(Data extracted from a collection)
▶

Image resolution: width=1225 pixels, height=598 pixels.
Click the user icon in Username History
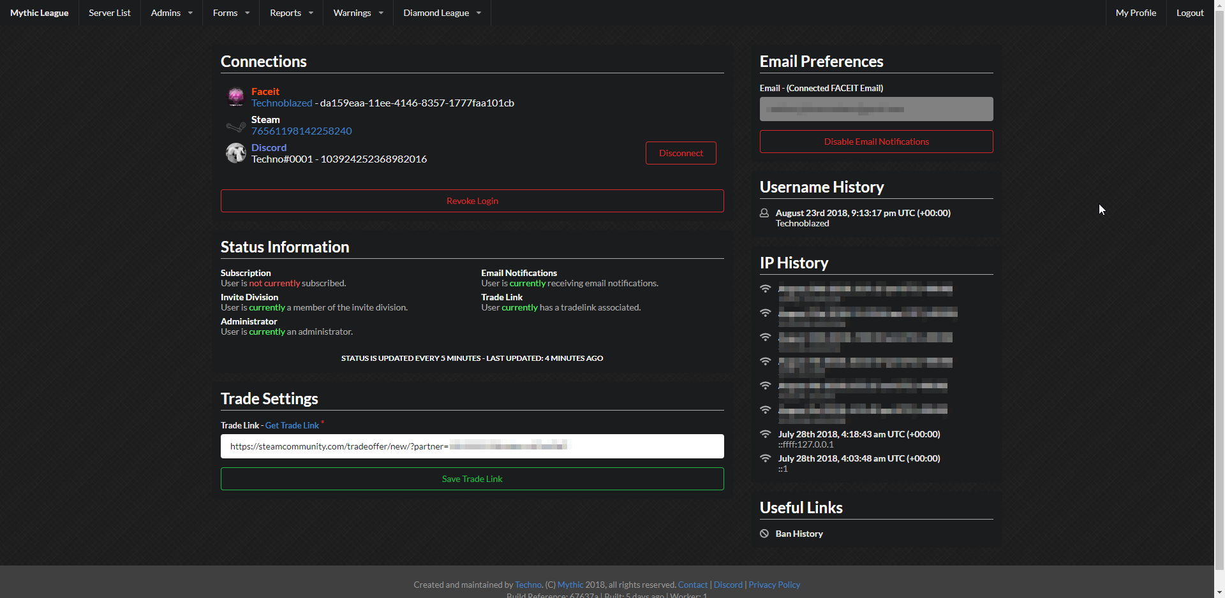click(x=764, y=213)
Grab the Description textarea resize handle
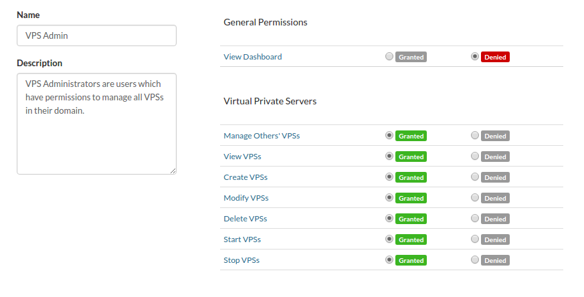Viewport: 584px width, 297px height. click(x=173, y=171)

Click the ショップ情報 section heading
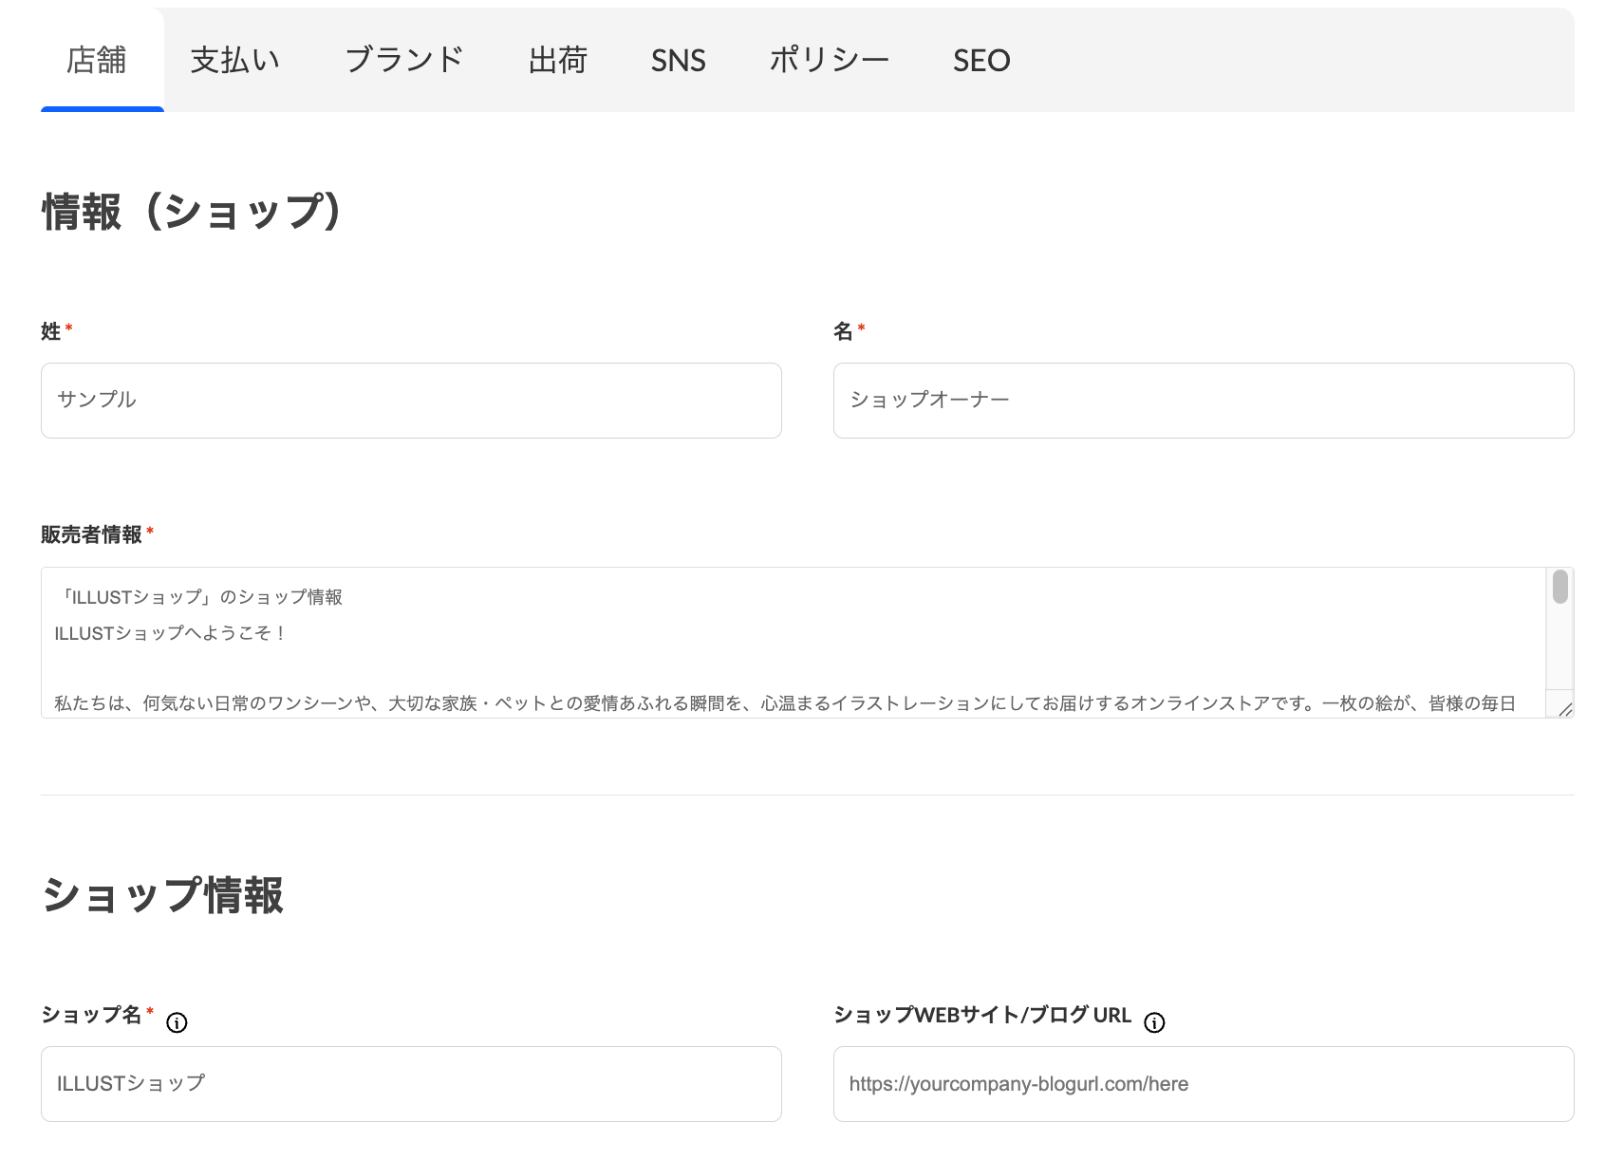coord(162,895)
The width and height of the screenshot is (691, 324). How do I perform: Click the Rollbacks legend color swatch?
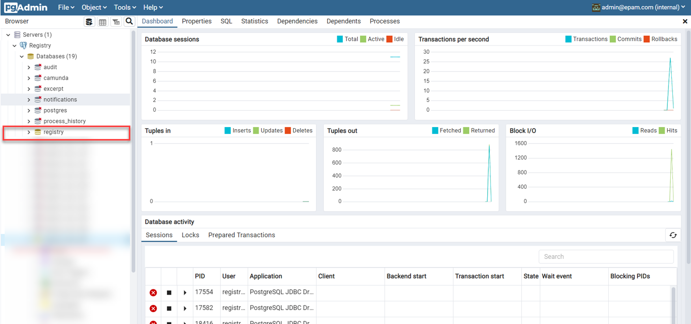pyautogui.click(x=647, y=39)
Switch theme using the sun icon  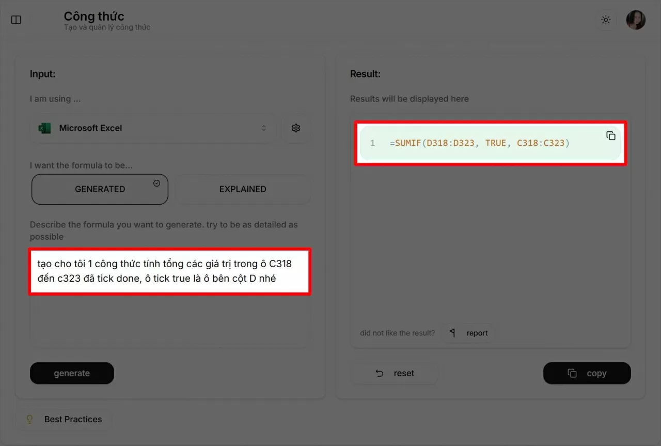pos(606,20)
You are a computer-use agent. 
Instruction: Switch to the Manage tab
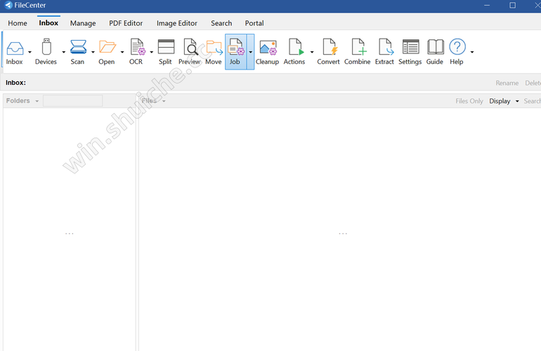(x=83, y=23)
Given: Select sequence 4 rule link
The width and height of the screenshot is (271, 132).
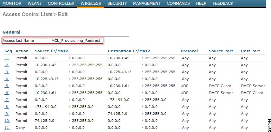Looking at the screenshot, I should [7, 79].
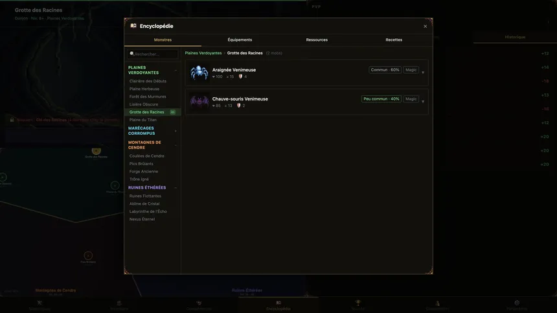Collapse the Montagnes de Cendre section
Image resolution: width=557 pixels, height=313 pixels.
(176, 145)
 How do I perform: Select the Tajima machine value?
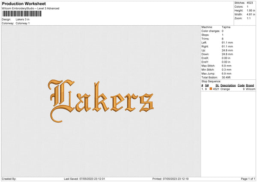(x=226, y=27)
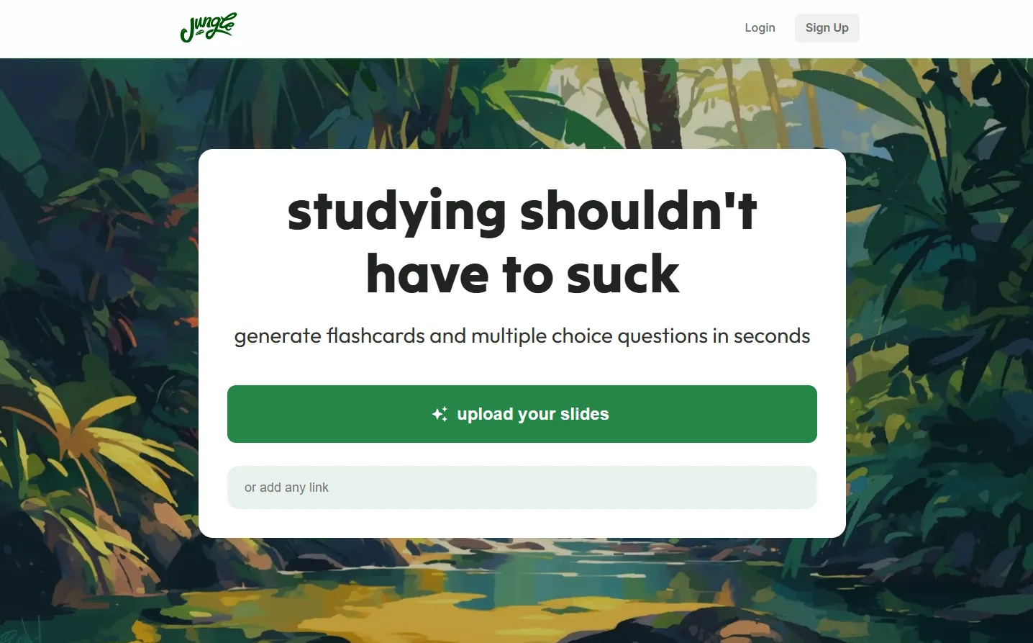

◀

▸ Exercise instructions: Write out exactly the stretch of lines that begins with the line containing "How do I perform: Select" and ends with the last line of the records above, leaving out the pictures.

▸ Answer section:
 How do I perform: Select the Tajima machine value?
(x=226, y=27)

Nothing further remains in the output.